When the transfers to four-year universities for upper-division classes work seamlessly, community colleges make bachelor's degrees affordable for millions of families. Since 2000, their enrollments have risen 30 percent. "All the evidence is that these students do just as well," says Broad, the American Council on Education president. "I think this is a great way to complete a first-rate baccalaureate degree."

Online Universities and Colleges

The Web has become a national shopping mall for higher education, or so says Vicky Phillips, for 20 years the leading consumer advocate for online college students. "The pro side is that if you go online, you have more choices," she says. "The biggest con is that there tends to be a much higher dropout rate than a residential college. . . . Some [online programs] can have dropout rates of 70 percent, where 30 percent would be a high rate for a traditional campus." But when a program suits the student, online education can be a worthy alternative: A Department of Education study this year found online teaching just as effective as face-to-face instruction. The student's abilities to learn without the structure imposed by class attendance and to overcome the tendency to procrastinate are the crucial factors, Phillips says.
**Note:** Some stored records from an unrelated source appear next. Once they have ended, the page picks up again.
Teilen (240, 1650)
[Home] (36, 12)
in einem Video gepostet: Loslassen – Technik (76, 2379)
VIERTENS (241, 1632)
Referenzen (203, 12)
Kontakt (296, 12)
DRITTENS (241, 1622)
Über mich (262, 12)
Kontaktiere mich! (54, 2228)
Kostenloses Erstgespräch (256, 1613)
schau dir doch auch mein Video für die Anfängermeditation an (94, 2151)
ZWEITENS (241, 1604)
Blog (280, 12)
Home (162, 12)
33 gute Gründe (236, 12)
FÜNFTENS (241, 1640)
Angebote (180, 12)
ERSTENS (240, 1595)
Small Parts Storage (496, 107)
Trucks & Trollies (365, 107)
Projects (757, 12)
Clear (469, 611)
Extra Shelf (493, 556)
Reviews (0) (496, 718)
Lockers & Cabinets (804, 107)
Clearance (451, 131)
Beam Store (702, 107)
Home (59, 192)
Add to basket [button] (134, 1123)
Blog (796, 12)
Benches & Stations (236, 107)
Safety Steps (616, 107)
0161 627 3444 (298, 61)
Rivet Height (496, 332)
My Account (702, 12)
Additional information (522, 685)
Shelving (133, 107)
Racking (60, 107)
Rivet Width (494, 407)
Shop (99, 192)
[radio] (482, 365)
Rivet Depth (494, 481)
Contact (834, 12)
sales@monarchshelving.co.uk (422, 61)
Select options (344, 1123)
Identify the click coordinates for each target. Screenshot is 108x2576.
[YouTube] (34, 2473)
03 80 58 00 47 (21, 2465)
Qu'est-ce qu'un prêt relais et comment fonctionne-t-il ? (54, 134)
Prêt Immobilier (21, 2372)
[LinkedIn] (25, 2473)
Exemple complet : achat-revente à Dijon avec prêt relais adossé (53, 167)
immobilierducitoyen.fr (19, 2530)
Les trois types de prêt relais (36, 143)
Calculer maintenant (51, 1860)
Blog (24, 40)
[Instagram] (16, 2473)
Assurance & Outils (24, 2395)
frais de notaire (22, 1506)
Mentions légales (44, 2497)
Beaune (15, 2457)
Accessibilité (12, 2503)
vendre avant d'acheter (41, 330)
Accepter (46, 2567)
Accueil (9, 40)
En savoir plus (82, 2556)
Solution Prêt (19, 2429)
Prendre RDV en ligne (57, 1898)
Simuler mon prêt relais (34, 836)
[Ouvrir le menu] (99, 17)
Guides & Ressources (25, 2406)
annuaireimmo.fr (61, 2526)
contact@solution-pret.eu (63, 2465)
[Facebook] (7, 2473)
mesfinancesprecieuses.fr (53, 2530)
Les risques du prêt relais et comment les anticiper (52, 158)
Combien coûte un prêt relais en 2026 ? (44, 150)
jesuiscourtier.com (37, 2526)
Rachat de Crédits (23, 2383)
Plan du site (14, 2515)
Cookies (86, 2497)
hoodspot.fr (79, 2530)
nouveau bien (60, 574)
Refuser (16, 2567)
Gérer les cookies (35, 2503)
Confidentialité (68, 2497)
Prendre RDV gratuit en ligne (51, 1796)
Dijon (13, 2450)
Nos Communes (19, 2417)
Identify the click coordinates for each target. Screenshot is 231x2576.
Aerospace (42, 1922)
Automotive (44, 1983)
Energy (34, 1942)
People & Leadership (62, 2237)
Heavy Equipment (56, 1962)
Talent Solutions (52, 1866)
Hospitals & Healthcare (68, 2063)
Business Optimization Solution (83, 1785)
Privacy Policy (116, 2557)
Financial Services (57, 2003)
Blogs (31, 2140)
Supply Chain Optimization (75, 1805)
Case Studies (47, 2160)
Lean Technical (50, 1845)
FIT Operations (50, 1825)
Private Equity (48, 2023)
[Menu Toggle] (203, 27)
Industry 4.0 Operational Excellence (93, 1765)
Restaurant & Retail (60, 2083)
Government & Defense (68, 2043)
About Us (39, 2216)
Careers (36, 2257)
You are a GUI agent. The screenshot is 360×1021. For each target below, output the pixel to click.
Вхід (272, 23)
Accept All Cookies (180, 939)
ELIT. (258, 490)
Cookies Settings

Capt. Ashley O'Neill says her job with the Army's 45th Sustainment Brigade in Iraq provided the structure she needed to study technical writing online through East Carolina University. "I'd go to work at 2 or 3 o'clock in the morning, and during off-hours, there was nothing much else to do," she says. "Most of the professors didn't know I was eight time zones away." O'Neill, holder of a bachelor's degree in English from the University of North Carolina-Chapel Hill, says her online classes were plenty challenging. Most of her fellow students were working people in their 30s and serious about their education. "It felt strange getting to know these people by E-mail, but by the time I graduated, I felt closer to people I had online classes with, much more so than undergrad," she says. O'Neill met her classmates in 2008 at graduation in Greenville, N.C., where she collected a master of arts in English. "Without a doubt, online was the more cost-effective way to do it," she says, explaining that ECU professors even helped students hold down textbook costs by E-mailing articles. "But it's not an easy out. It requires the same work, dedication, and time commitment as any other program."

Phillips says 95 percent of online degrees are offered by nonprofits, a fact often lost in the aggressive marketing of the University of Phoenix and other for-profit schools. "But the University of Wisconsin may be looking for 30 students in its undergraduate business program. The University of Phoenix is looking for 30,000," she says.

What today's undergrads need to be learning for tomorrow's work, Broad says, are skills such as critical thinking, problem solving, communicating, and working in teams. And expect that learning shouldn't end with a diploma. "No body of knowledge gained in four years will last a lifetime anymore," she says.